Re: [PATCH net-next 2/2] ne2k: fold drivers/net/Space.c into ne.c

From: Geert Uytterhoeven

Date: Thu Apr 30 2026 - 03:26:28 EST


On Wed, 29 Apr 2026 at 16:58, Arnd Bergmann <arnd@xxxxxxxxxx> wrote:
> From: Arnd Bergmann <arnd@xxxxxxxx>
>
> drivers/net/Space.c is the last remnant of the linux-2.4.x driver model
> that required each subsystem and device driver init function to be called
> from init/main.c explicitly, before the introduction of initcall levels.
>
> In linux-7.0, this was only used for a handful of ISA network drivers,
> with the ne2000 driver being the last one.
>
> Fold the code into ne.c directly, with minimal changes to preserve
> the existing command line parsing.
>
> Signed-off-by: Arnd Bergmann <arnd@xxxxxxxx>

> Documentation/arch/m68k/kernel-options.rst | 24 +-

Acked-by: Geert Uytterhoeven <geert@xxxxxxxxxxxxxx> # m68k

> --- a/Documentation/arch/m68k/kernel-options.rst
> +++ b/Documentation/arch/m68k/kernel-options.rst
> @@ -244,23 +244,7 @@ drive (with "root=").
> 3) General Device Options (Amiga and Atari)
> ===========================================
>
> -3.1) ether=
> ------------
> -
> -:Syntax: ether=[<irq>[,<base_addr>[,<mem_start>[,<mem_end>]]]],<dev-name>
> -
> -<dev-name> is the name of a net driver, as specified in
> -drivers/net/Space.c in the Linux source.
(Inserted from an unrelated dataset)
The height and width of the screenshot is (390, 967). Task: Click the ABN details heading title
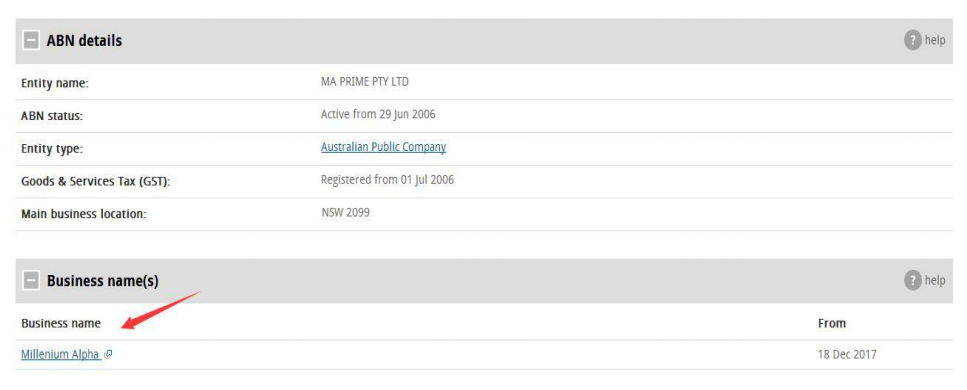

Most prominent are eth0, ...
> -eth3, sl0, ... sl3, ppp0, ..., ppp3, dummy, and lo.
> -
> -The non-ethernet drivers (sl, ppp, dummy, lo) obviously ignore the
> -settings by this options. Also, the existing ethernet drivers for
> -Linux/m68k (ariadne, a2065, hydra) don't use them because Zorro boards
> -are really Plug-'n-Play, so the "ether=" option is useless altogether
> -for Linux/m68k.
> -
> -
> -3.2) hd=
> +3.1) hd=

[...]

> -3.3) max_scsi_luns=
> +3.2) max_scsi_luns=

[...]

> -3.4) st=
> +3.3) st=

[...]

> -3.5) dmasound=
> +3.4) dmasound=

So that's why you should leave numbering to the tooling ;-)

Gr{oetje,eeting}s,

Geert

--
Geert Uytterhoeven -- There's lots of Linux beyond ia32 -- geert@xxxxxxxxxxxxxx

In personal conversations with technical people, I call myself a hacker. But
when I'm talking to journalists I just say "programmer" or something like that.